The defendants "duped and manipulated the media and the courts, using the mails and the wires, to orchestrate an assassination of Mr Black on every level", according to Black's lawyers.
But Estrich has also alleged that the conspiracy includes unnamed co-conspirators or "John Does", that include two "flacks", or PR specialists, and a financial backer with deep pockets to "go head-to-head with a billionaire".
Black's lawyers have also said they plan to find out who is paying Wigdor's fees in Ganieva's action against him. Ganieva has agreed to pay Wigdor 38% of any money she received from Black, according to an agreement letter filed in the case.
Ganieva and Wigdor deny the claims against them.
Wigdor filed a motion to dismiss, calling the action "frivolous as a matter of law" and arguing that "Black and his counsel know that there is no evidentiary support or good-faith basis for their contrived and defective 'Rico' [Racketeer Influenced and Corrupt Organizations Act] and 'defamation' claims."
Lawyers for the financier say an amended complaint will be filed in the coming days that will further expose the alleged conspiracy against Black.
Recent court disclosures offer a clue to which direction that may be headed.
Black's lawyers have requested that the presiding judge allow them access to private records involving some of New York's most prominent businessmen, including his partner at Apollo, Josh Harris, the owner of the Premier League football club Crystal Palace, who agitated for Black to step down after Black's payments to Epstein were revealed.
Jonathan Rosen, an attorney for Harris, described Black's insinuations as "desperate and absurd" and denied any connection between Harris and Ganieva or her lawyers.
"Mr Harris has nothing whatsoever to do with the deeply troubling situation Mr Black finds himself in, and any statement or implication otherwise is unhinged at best," Rosen told the Guardian.
Others included in Black's Rico action are Steven Rubenstein, the New York public relations executive whose clients have included Rupert Murdoch, Bill Gates and Donald Trump; and Michael Rubin, a sports merchandise billionaire and co-owner, with Harris, of the NBA's Philadelphia 76ers.
According to court documents, Black's attorneys wanted to know of any contact that Rubenstein had with nine named individuals, including Ganieva, her attorneys and reporters. Rubenstein and Rubin have also objected to being dragged into the case.

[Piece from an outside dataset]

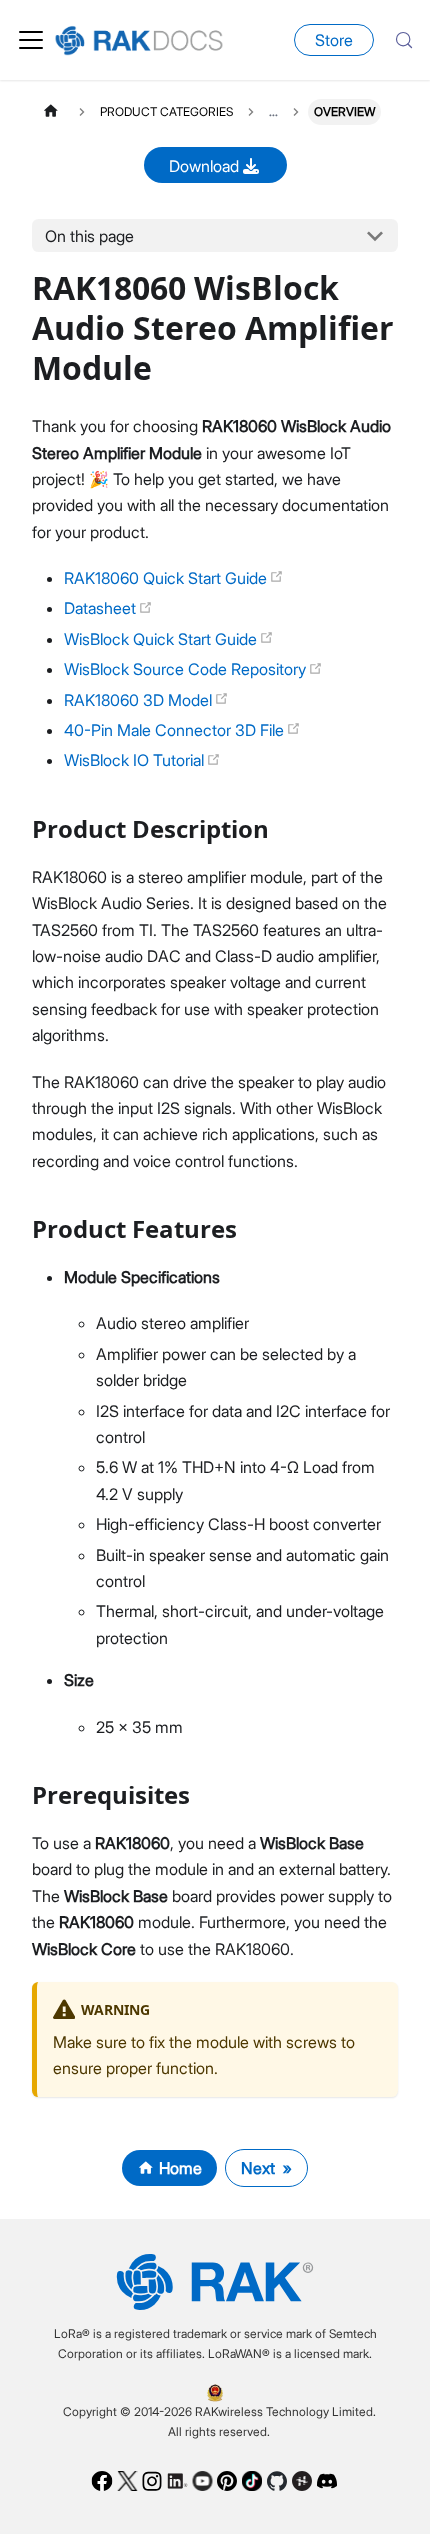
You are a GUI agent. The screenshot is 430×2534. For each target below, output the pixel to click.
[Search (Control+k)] (404, 40)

Rubenstein's attorneys said in court filings that "any private citizen should be aghast that [a bystander to a lawsuit] could be made the subject of a subpoena calling for all their telephone records simply at the whim of a litigant."
Jeanne Christensen, a lawyer at Wigdor named in the action, believes that instead of filing a counter-claim in Ganieva's original state court claim against the financier, Black had filed a new case in federal court that potentially moves faster.
"He's basically just trying to intimidate our client by filing a separate lawsuit against her," Christensen told the Guardian. "It's a tactic to cause potential division between her and her lawyers. He's hitting her from as many sides as he can. It's pretty bad."
Bennett Gershman, a former prosecutor in the New York state anti-corruption office who teaches law at Pace University, said he could not think of another civil sexual harassment case that has been returned in another court with a Rico complaint.
"This is well beyond what you usually see," Gershman told the Guardian.
"I've never seen a litigant bring a Rico action against a woman who we thought had settled to the tune of a million dollars a year. It's spinning out of control in terms of being personal, vindictive and inflammatory. US litigation is often adversarial and contentious, but this is well beyond that. They're going at it tooth and nail."